Despite working on resumes and periodically applying for jobs, I have spent nearly the past year just being. Sitting around, sleeping (sometimes successfully, more often not). Taking advantage of the fact that my parents are still alive and spending time with them, but not enough. Not taking advantage much of being back in the city that, unlike me, never sleeps and hiding out while in one of the most exciting places in the world. Not applying for as many jobs as I tell people I am. Overthinking life, as opposed to living it much.
It’s just over a week since Andrea died, and I am relistening to reels they recorded over the years of their illness to remind myself of what it was that saved me. Superficially, it was their willingness to share their experience in a sincere manner, not for the clicks and views, that was what kept me nudging schedulers to get the needed treatment.

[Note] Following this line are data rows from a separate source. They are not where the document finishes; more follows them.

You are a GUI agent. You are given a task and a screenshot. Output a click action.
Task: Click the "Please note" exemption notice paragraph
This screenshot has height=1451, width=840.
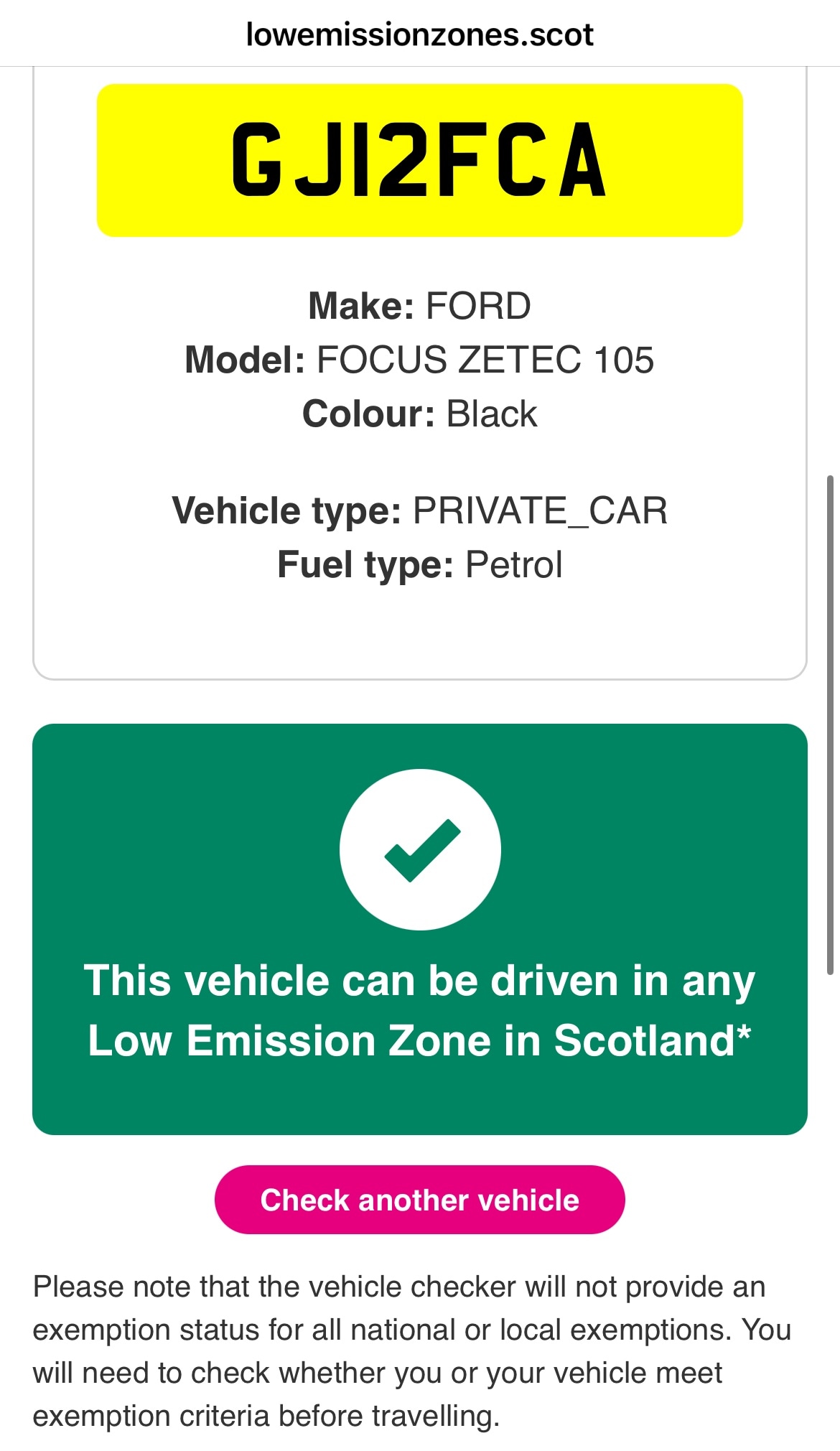[412, 1330]
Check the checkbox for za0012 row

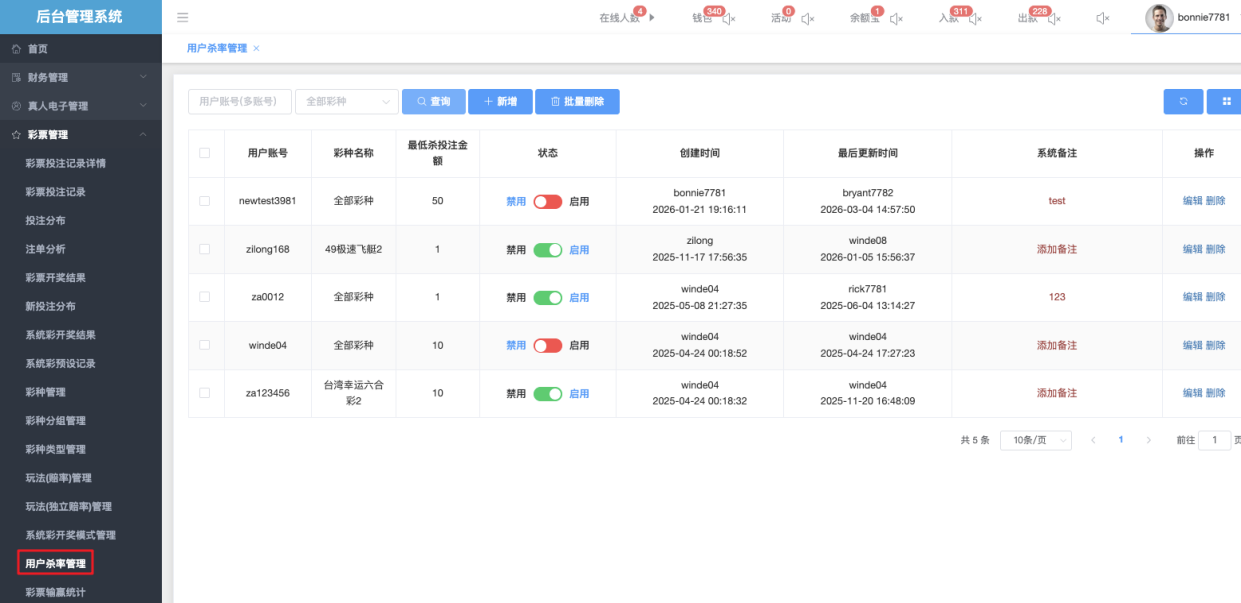[x=205, y=297]

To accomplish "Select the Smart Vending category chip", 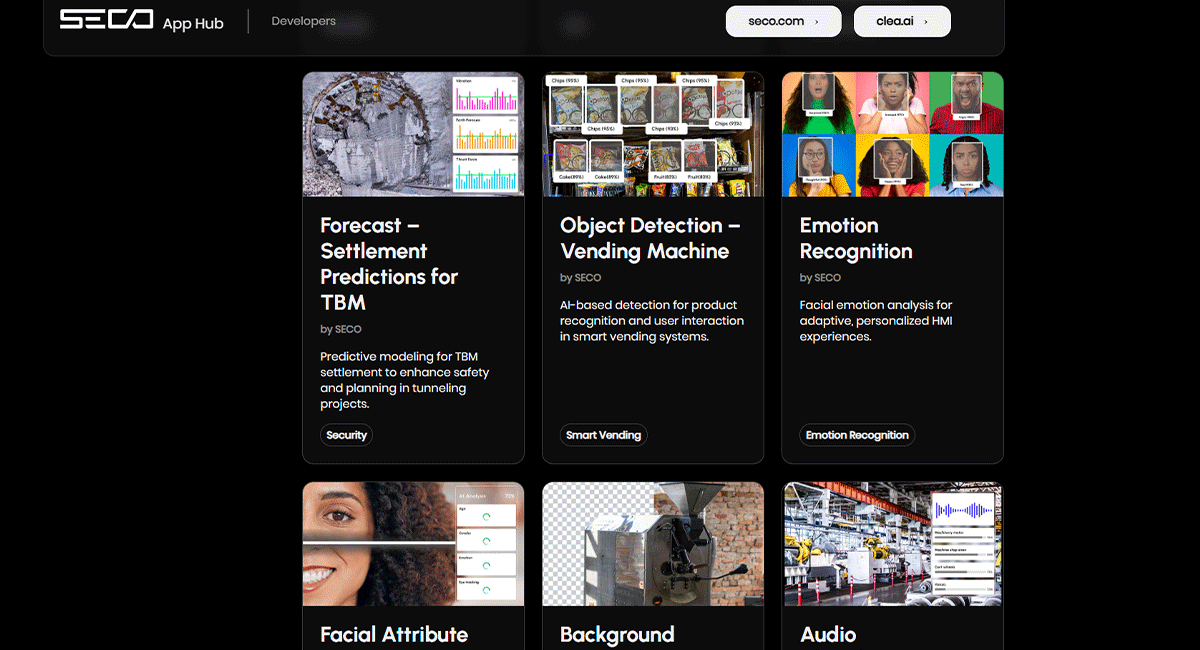I will point(603,435).
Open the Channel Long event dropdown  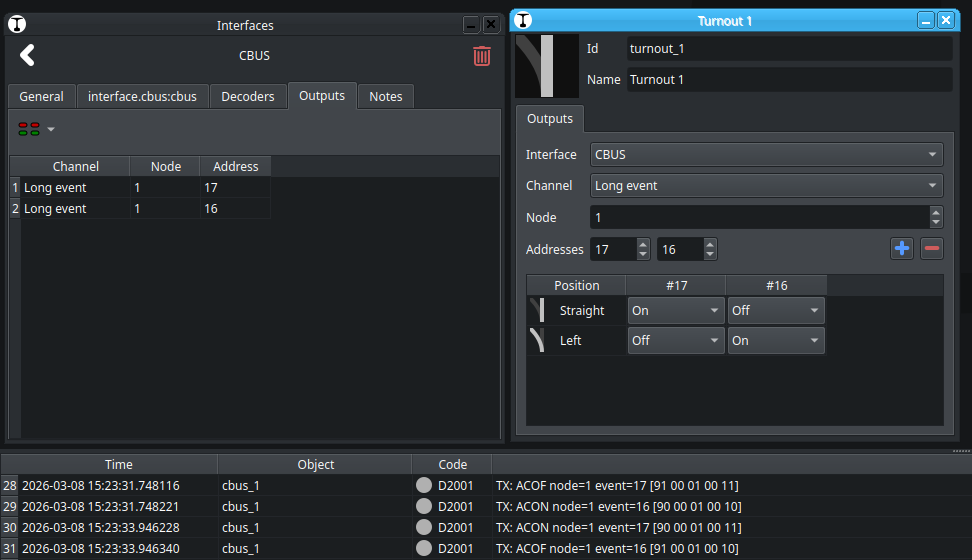[766, 186]
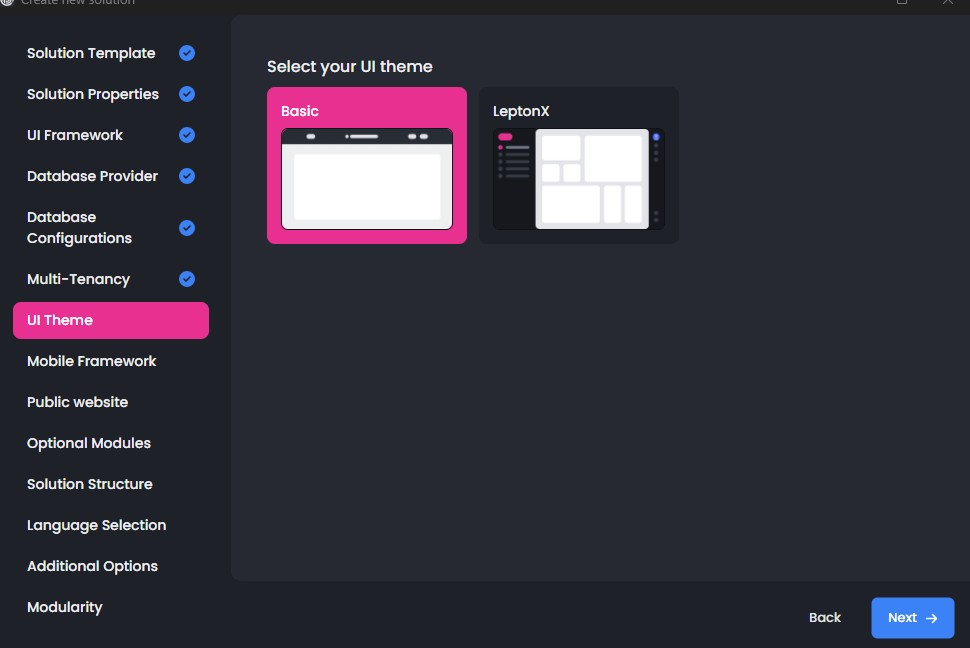The image size is (970, 648).
Task: Click checkmark icon beside Database Configurations
Action: pos(187,228)
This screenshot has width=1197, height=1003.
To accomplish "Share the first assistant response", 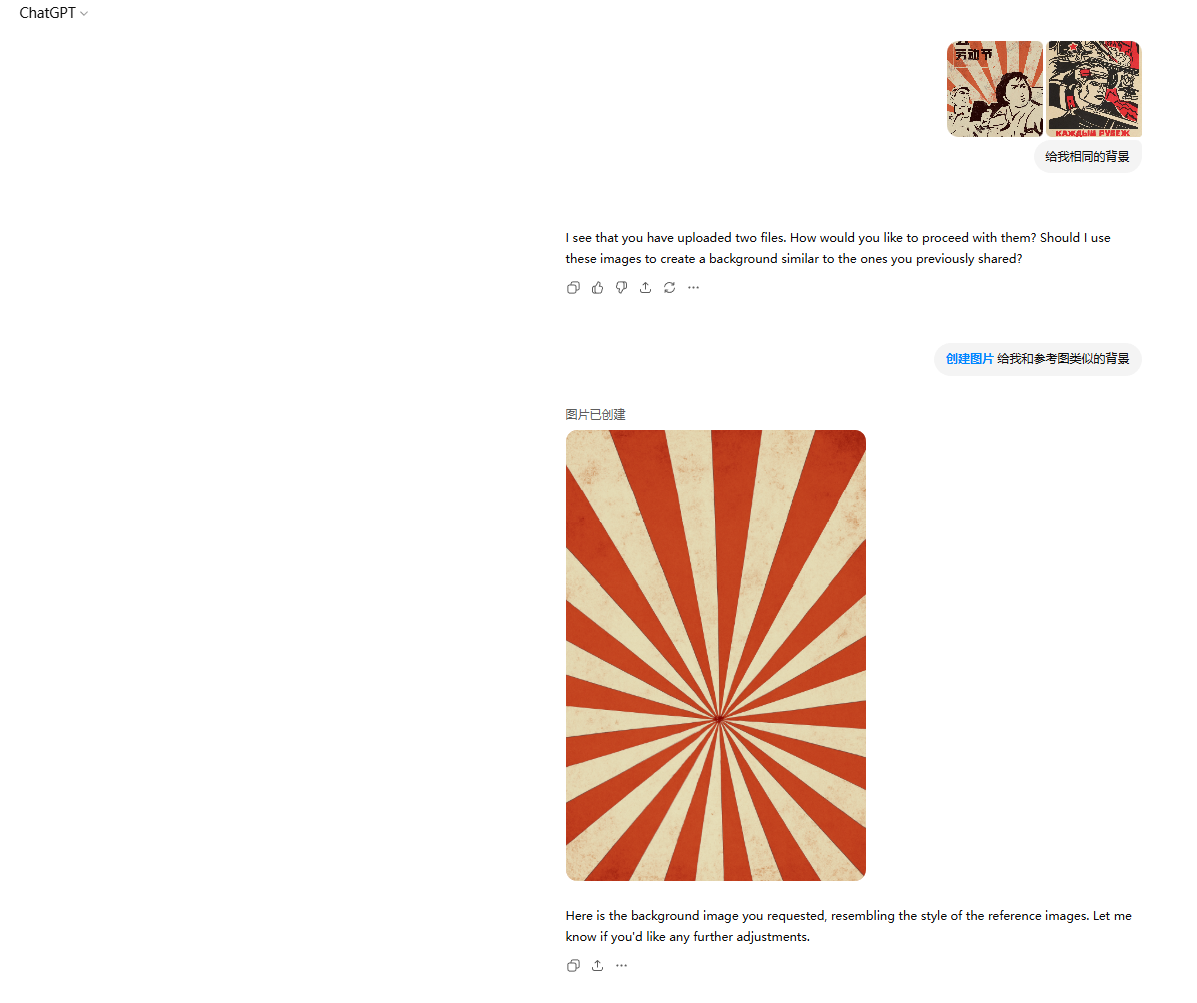I will [645, 288].
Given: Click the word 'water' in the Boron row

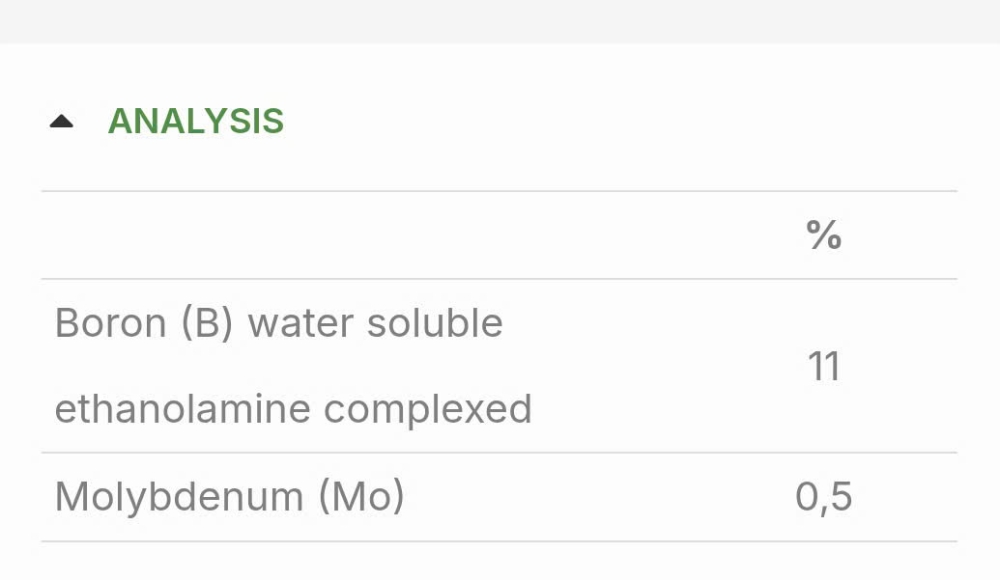Looking at the screenshot, I should 300,323.
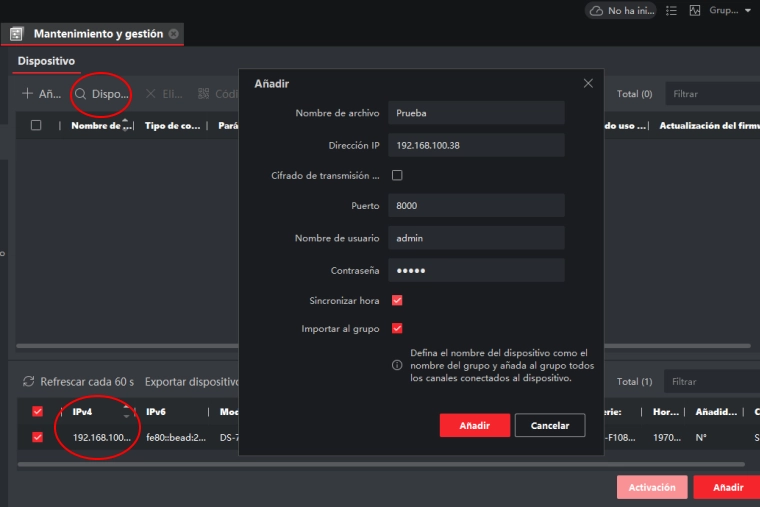
Task: Enable the Cifrado de transmisión checkbox
Action: 397,175
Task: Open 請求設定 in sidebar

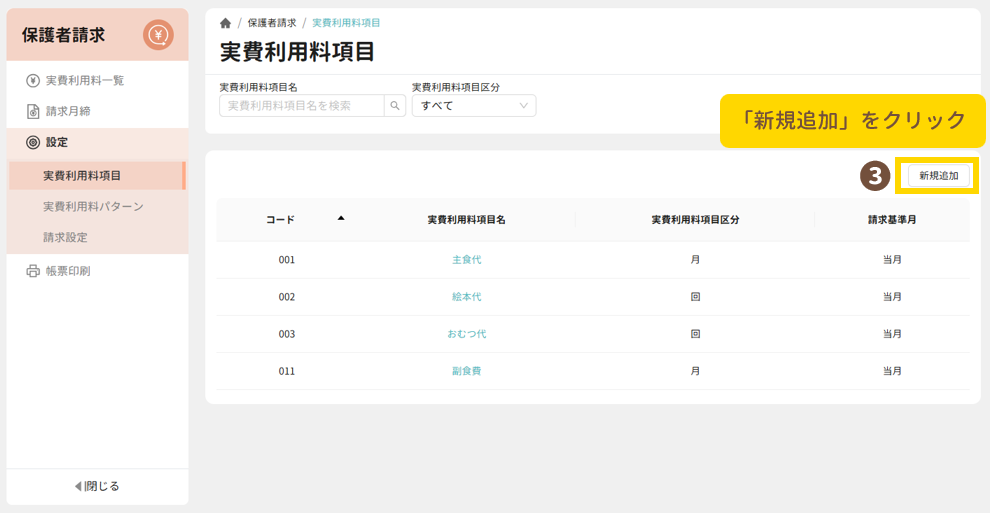Action: [x=65, y=238]
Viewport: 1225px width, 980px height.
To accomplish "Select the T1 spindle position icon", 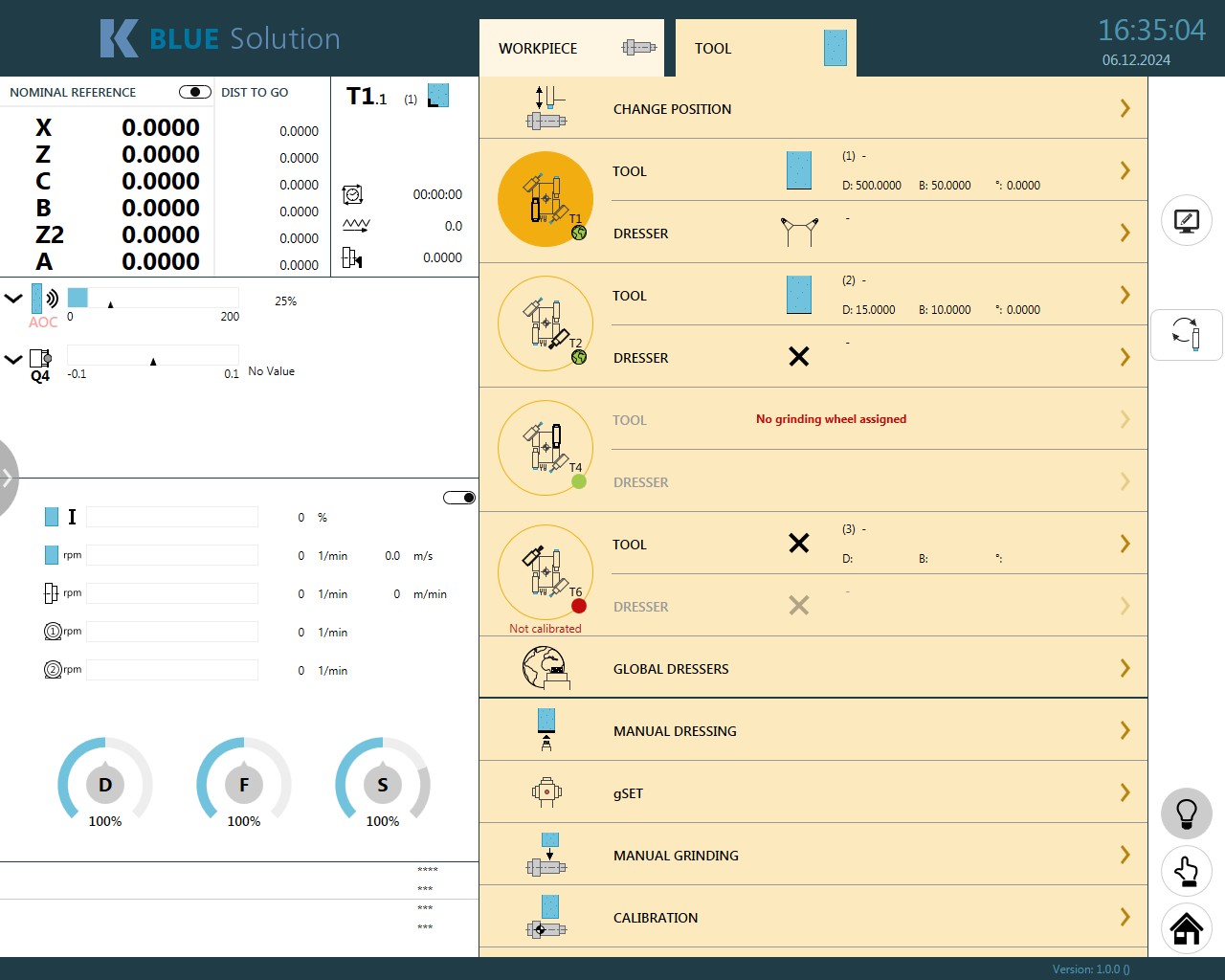I will tap(546, 199).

But I am still in utter awe of how their illness seemed to ground them and how it opened up a new creative wellspring within them that I could never find in myself. That they continued to create, stringing together words more moving than ever. The soft but strong fight against their disease, and ultimately the acceptance of its permanence and their new, time-limited reality. We are all time-limited, but I imagine there is a clarity in having a more solid idea of when that time will expire that helps give shape to living. If there is one for when the time limit is expanded, I’ve yet to find it.
I am living today
As someone I had
Not yet become yesterday
And tonight I will borrow
Only pieces of who I am today
To carry with me to tomorrow
Andrea Gibson Instagram post 8/26/21
Thank you, Andrea. May your memory be a blessing.
Jennifer Gross has written extensively in her head for years, with only the occasional sentence making it to paper or an electronic document. An endometrial cancer survivor of just over 3 years, she prefers to keep her hair short since it grew back in post-chemo, but wishes her eyelashes were as long as they used to be before treatment.
very well written, thank you for bringing more of andrea’s work to me. as a fellow acupuncturist and cancer dancer (ovarian while in grad school) - i salute you. may your rest bring freshness and beingness into your heart.